Both bodies published today their responses to the Government's consultation setting out options for reform, which range from a new single regulator taking over the functions of the legal professional bodies as well as the SLCC, to leaving regulation with the professional bodies subject to ensuring the independence of their regulatory committees.

The Society believes that reform should focus on the currently "complex and cumbersome" complaints system, but rejects the "unnecessary and costly" options to set up new and additional regulatory bodies.

It also proposes action to tackle the unregulated legal services market, which puts consumers at risk, and believes that allowing cross-border regulation would position Scotland as a more attractive jurisdiction in which legal firms can be based and offer the chance to grow inward investment and jobs.

President Ken Dalling commented: "Some of the options set out by Government risk undoing what already works well and has delivered strong public confidence and trust in the solicitor profession.

"The cost of legal services is one of the biggest barriers to people getting the advice they need. Yet the consultation presents an option of creating a brand new regulatory body, adding substantial costs which consumers would ultimately have to bear. This threatens the competitiveness of the Scottish legal sector, just as we recover from the COVID pandemic, and risks a loss of jobs to other parts of the UK.  There is simply no evidence to justify moving forward with such a bureaucratic or expensive process."

He added: "We are very proud of the trust and satisfaction shown in solicitors’ work. However we need reform to the regulatory system to make it more flexible and more relevant to today’s diverse and technology-driven legal sector."

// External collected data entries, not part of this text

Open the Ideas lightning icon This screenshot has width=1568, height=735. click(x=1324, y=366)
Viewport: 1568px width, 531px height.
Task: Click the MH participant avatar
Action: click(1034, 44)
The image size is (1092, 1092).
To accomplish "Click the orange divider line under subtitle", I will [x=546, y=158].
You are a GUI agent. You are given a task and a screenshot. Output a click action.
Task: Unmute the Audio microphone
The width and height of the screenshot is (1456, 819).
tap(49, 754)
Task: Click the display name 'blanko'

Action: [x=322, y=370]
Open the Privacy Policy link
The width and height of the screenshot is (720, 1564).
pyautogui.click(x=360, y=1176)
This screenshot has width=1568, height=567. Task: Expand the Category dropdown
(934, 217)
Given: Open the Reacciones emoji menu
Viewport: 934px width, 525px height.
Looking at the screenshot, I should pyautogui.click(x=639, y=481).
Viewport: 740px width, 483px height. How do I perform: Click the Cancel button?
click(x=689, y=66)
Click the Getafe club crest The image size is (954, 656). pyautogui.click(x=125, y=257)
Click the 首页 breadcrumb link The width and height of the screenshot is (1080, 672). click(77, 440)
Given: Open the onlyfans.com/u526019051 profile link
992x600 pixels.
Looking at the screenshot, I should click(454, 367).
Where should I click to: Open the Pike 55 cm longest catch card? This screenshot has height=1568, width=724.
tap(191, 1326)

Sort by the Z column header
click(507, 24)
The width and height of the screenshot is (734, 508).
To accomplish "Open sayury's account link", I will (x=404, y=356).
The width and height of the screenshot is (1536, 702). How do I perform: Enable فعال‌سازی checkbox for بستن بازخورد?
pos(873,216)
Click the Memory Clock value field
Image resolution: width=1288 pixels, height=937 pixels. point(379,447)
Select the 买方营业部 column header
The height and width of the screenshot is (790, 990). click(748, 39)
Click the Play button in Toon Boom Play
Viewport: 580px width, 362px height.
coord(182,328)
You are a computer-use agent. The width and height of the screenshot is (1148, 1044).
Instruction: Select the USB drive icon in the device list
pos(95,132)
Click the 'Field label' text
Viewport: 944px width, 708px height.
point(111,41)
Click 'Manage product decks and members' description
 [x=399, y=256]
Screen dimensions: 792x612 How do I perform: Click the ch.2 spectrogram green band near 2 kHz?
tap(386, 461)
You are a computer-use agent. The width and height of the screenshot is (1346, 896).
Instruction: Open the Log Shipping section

In its response, however, the SLCC has again supported the recommendations of the Roberton review, published in 2018, which recommended the new single regulator model.

Chief executive Neil Stevenson urged ministers to "grasp the thistle" and take bold action to end the present polarised debate on the way forward.

He said: "When the minister responded to the Roberton review’s recommendations, she said she hoped to build consensus, where possible, on the way forward prior to deciding on a course of action.

"The continued polarised debate over the past two and a half years suggests this is unlikely. Some may also question if it is desirable. The compromise legislation on legal regulation delivered in 2007 and 2010 has ultimately failed to tackle criticisms of the current system, and could be said to have made things more complicated and costly in the pursuit of consensus.

"In response to this consultation we expect to see a growing momentum and a building evidence base for change. Drawing on experience here in Scotland and beyond, we believe many responses will suggest that bold reform is not only the best way to create a modern, forward-looking legal services regulation framework for Scotland, but that it is the only way. 

"Anything less is likely to simply prolong this polarised debate until the current system becomes untenable."